Poucos anos antes de morrer, porém, ele reorganizou completamente os diários e recuperou as capas de couro marrom. Mas numa lógica só compreendida por ele. De forma confusa, as 4 mil páginas não só cobrem seu tempo na América tropical, mas também incluem notas aparentemente desconexas sobre viagens anteriores, bem como seu tempo na Itália em 1805.
Estranhamente, seções inteiras foram encadernadas de cabeça para baixo e há dezenas de páginas em branco por todo o lado. Lamentavelmente, parece haver algumas partes em falta, como a viagem de retorno pelo Atlântico.
Humboldt nunca se casou ou teve filhos. Quando morreu, em 1859, aos 89 anos, deixou a maioria de seus pertences para a família Seifert, que tinha tomado conta dele por mais de três décadas. As únicas exceções foram um lote de manuscritos e seus diários de viagem, que deveriam ser guardados pela família de seu irmão, mas continuar acessíveis a outros cientistas.
Isso nunca aconteceu. Em vez disso, apenas alguns de seus papéis foram disponibilizados à ciência. A sobrinha de Humboldt guardou os diários no palácio de Tegel, residência da família Humboldt, até que os russos saquearam o local no fim da Segunda Guerra Mundial.
Os diários acabaram na Biblioteca Lenin em Moscou e no início de 1958 foram devolvidos à Alemanha Oriental, ocupada após a guerra pelos soviéticos. Durante décadas, nem a família nem os diplomatas da Alemanha Ocidental conseguiram recuperá-los. Só depois da queda do Muro de Berlim é que a família conseguiu finalmente obter os diários e emprestou-os à Biblioteca Estatal de Berlim durante cerca de uma década.
Em 2005, os herdeiros mudaram de ideia, retomaram os diários e os levaram para Londres.
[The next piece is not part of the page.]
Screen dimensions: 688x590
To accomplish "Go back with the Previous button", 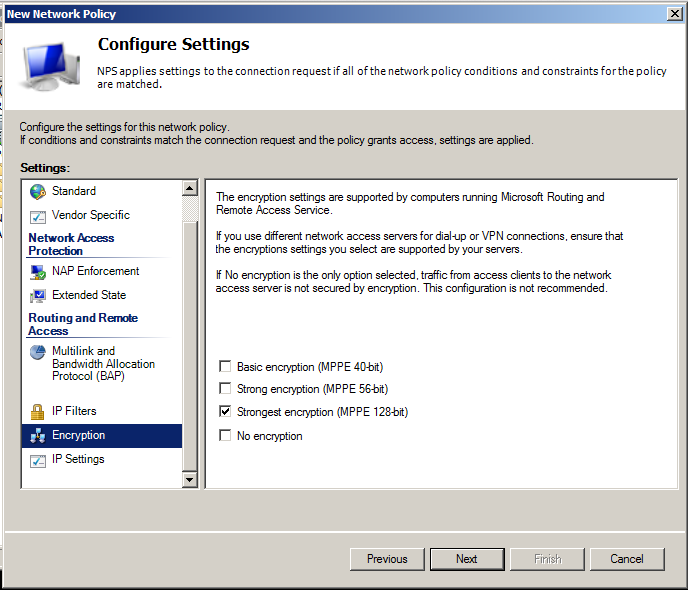I will click(387, 559).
O governo alemão havia deixado de adicioná-los à lista de bens do patrimônio cultural de importância nacional, o que proibiria a venda ao exterior. Após anos de negociações, foi acertada a compra e os manuscritos voltaram à Biblioteca Nacional em Berlim.
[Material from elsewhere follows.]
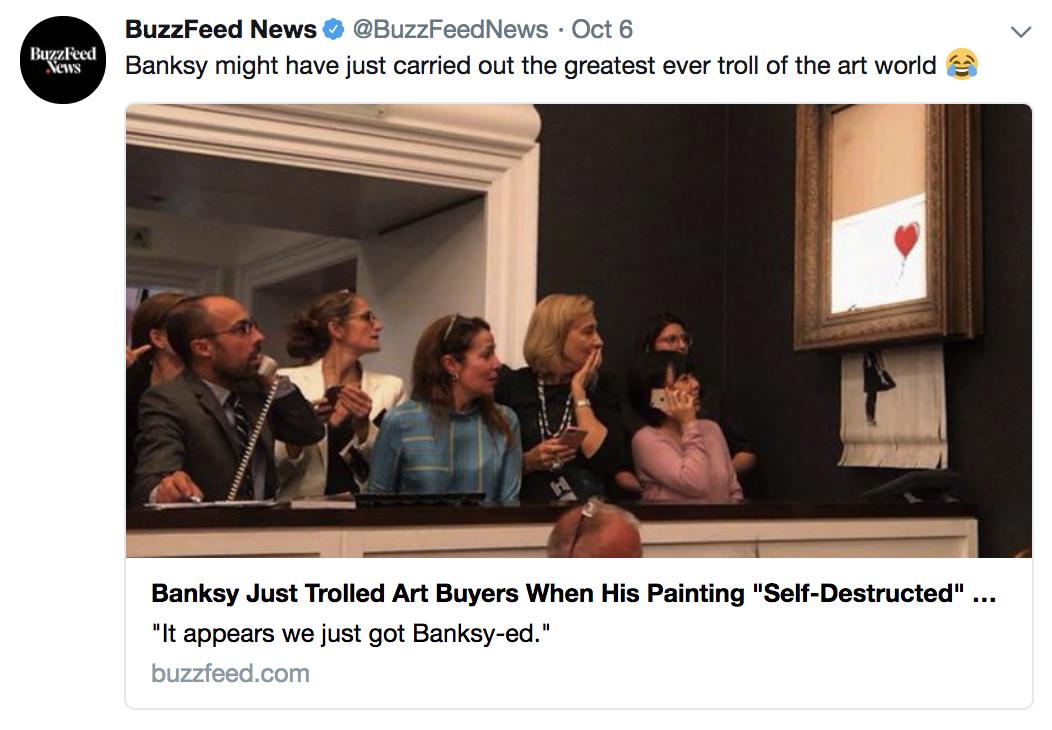Open the BuzzFeed News profile avatar
Viewport: 1052px width, 730px height.
(64, 60)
Cada página e pedaço de papel foram digitalizados e disponibilizados na internet. Finalmente, 155 anos após a morte de Humboldt, seus desejos eram cumpridos e os diários de viagem estavam disponíveis para os estudiosos e também para qualquer pessoa no mundo.
Ainda hoje, projetos paralelos na Universidade de Potsdam, na Academia de Ciências Berlim-Brandemburgo e na Biblioteca Estatal continuam decifrando os manuscritos de Humboldt, em busca de um significado mais profundo, cabível no contexto do século 21.
Em homenagem ao 250º aniversário de Alexander von Humboldt os nove volumes de seus diários de viagem estarão expostos na Biblioteca Estadual de Berlim de 12 a 14 de setembro de 2019.